McNamara brought to the Pentagon an energy and intelligence that made him certainly the most successful manager of the department up to that time. His aggressive pursuit of economy and efficiency introduced new approaches to organizing OSD, managing the services, and linking the budget to programs—employing techniques that would have lasting impact even as his reforms incurred growing resistance from leading members of the military and Congress. In the policy realm, too, he embraced innovative ideas for strategic deterrence, collective security, military assistance, and, of paramount importance, the use and control of nuclear weapons. The search for solutions that would insure U.S. preparedness while containing the strategic arms competition was a difficult balancing act, complicated by powerful economic and political as well as strategic considerations. Here, also, he provoked controversy and resentment from key allies abroad and traditional interests and reluctant partisans within his own department.

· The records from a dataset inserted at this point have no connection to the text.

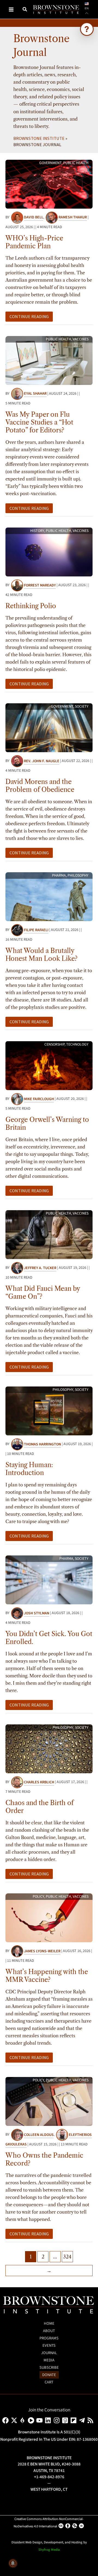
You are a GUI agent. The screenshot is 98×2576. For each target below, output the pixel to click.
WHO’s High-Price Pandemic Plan (34, 242)
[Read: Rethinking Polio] (49, 551)
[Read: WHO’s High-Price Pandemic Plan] (49, 183)
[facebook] (6, 2420)
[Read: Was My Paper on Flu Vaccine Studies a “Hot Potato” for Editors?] (49, 360)
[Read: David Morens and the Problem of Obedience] (49, 727)
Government (50, 163)
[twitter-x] (15, 2420)
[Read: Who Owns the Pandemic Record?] (49, 2101)
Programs (49, 2338)
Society (81, 706)
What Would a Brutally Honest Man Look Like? (41, 954)
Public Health (75, 163)
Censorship (54, 1044)
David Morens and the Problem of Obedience (39, 785)
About (49, 2331)
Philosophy (78, 875)
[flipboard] (74, 2420)
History (37, 531)
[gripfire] (23, 2420)
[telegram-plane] (83, 2420)
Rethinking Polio (30, 606)
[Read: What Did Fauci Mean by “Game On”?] (49, 1234)
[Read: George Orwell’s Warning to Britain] (49, 1065)
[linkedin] (49, 2420)
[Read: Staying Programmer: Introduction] (49, 1410)
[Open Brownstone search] (87, 29)
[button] (25, 10)
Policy (38, 1896)
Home (49, 2323)
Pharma (59, 875)
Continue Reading (29, 317)
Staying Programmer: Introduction (29, 1469)
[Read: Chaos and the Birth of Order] (49, 1748)
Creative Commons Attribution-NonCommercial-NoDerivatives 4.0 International (49, 2523)
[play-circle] (32, 2420)
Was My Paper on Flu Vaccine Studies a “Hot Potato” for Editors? (39, 422)
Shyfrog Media (49, 2549)
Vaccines (80, 339)
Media (49, 2360)
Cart (49, 2382)
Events (49, 2345)
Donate (49, 2375)
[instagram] (57, 2420)
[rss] (91, 2420)
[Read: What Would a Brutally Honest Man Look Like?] (49, 896)
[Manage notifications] (12, 2563)
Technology (77, 1044)
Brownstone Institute (39, 138)
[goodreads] (66, 2420)
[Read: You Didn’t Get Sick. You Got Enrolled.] (49, 1579)
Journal (49, 2353)
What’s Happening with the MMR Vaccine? (46, 1976)
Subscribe (49, 2367)
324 (67, 2257)
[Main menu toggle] (11, 9)
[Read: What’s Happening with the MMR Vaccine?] (49, 1917)
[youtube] (40, 2420)
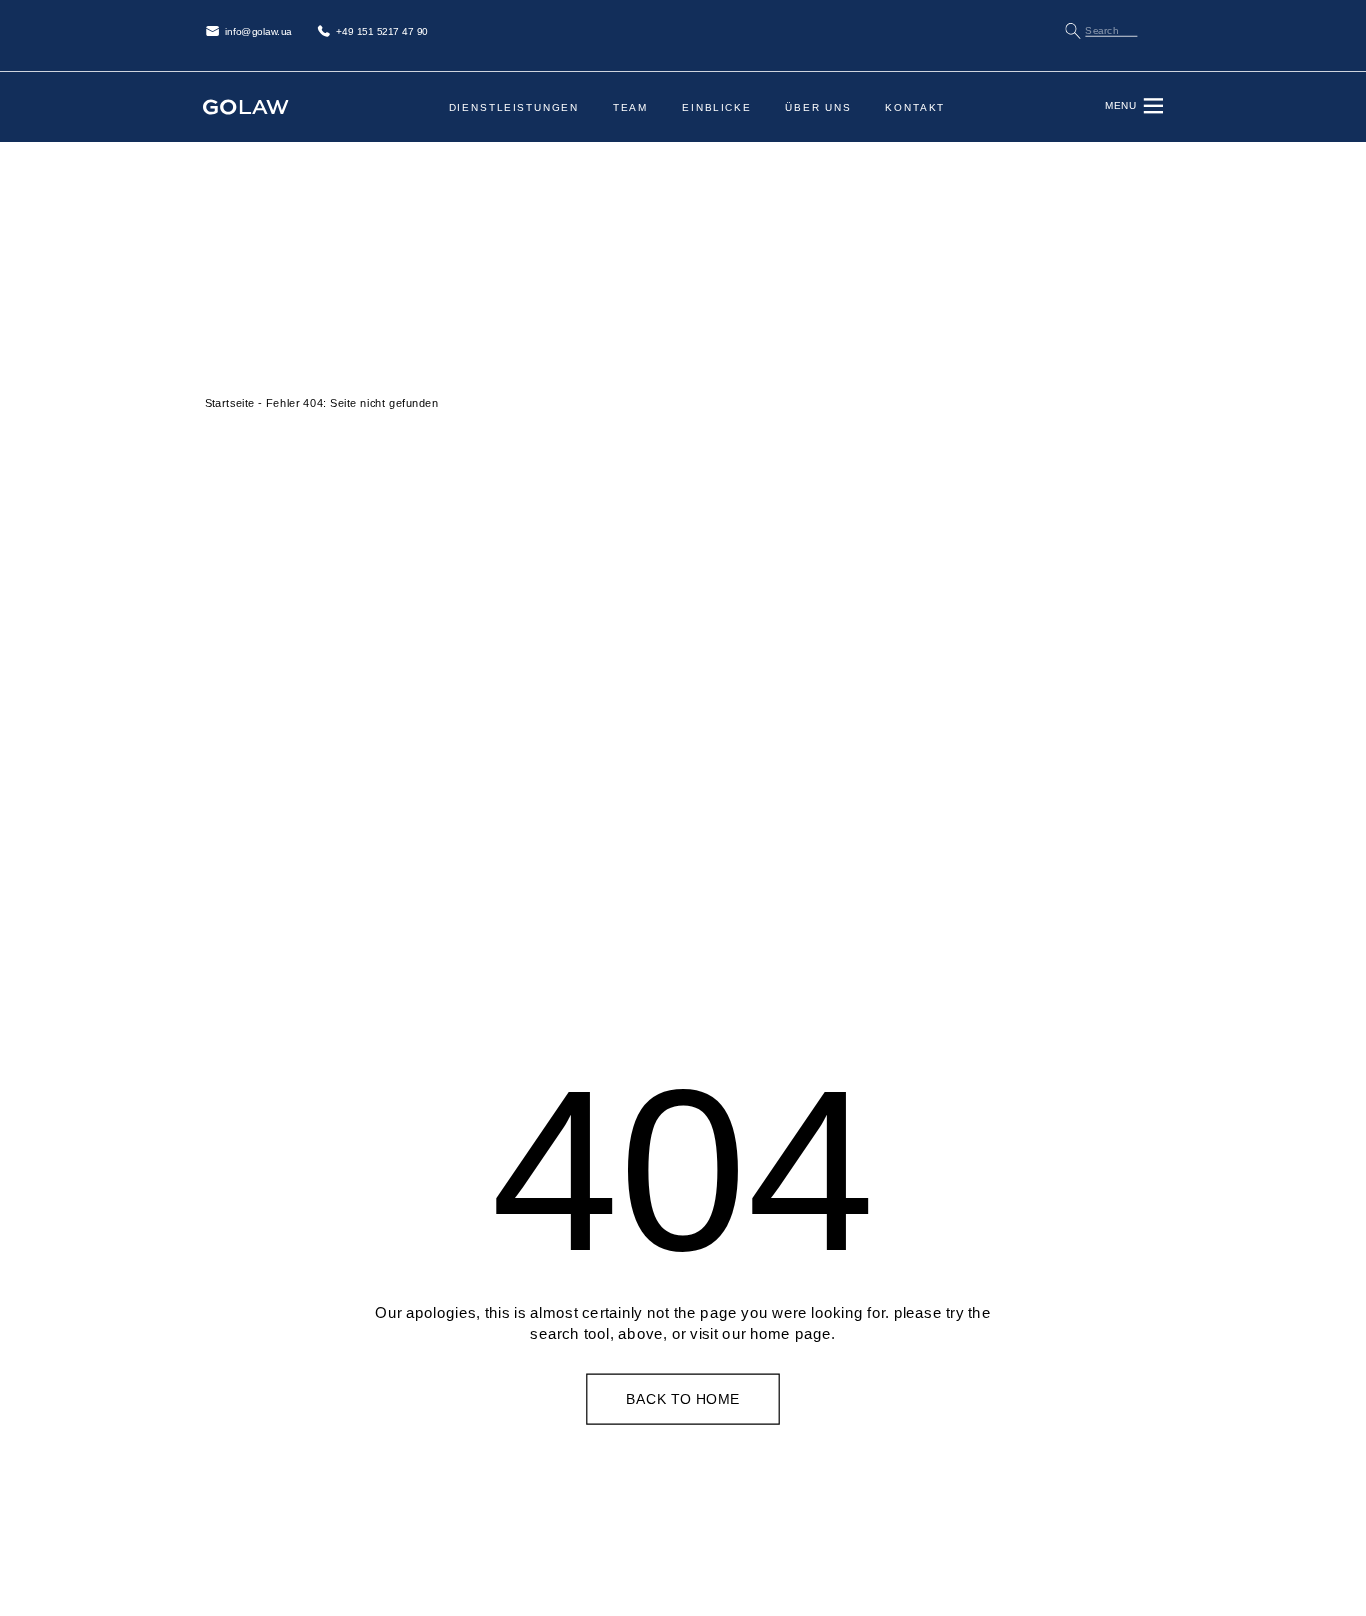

The McNamara Ascendancy traces the determined efforts of McNamara and his band of “Whiz Kids” to cut costs and centralize the Pentagon’s functions and operations against the backdrop of successive international crises and in the broad context of national security decisionmaking involving the White House, State Department, NSC, the Joint Chiefs of Staff, and the intelligence agencies. Even as the secretary and the administration were able to put Berlin and Cuba behind them, the problem of how to defend South Vietnam from communist aggression threatened to overshadow McNamara’s accomplishments and unravel his unfinished institutional agenda. The deepening commitment in Vietnam dominates the last year of the book, but not before, as the authors convincingly demonstrate, McNamara’s seminal first four years had fundamentally transformed roles and methods and redefined relationships in the ongoing evolution of the Cold War national security establishment.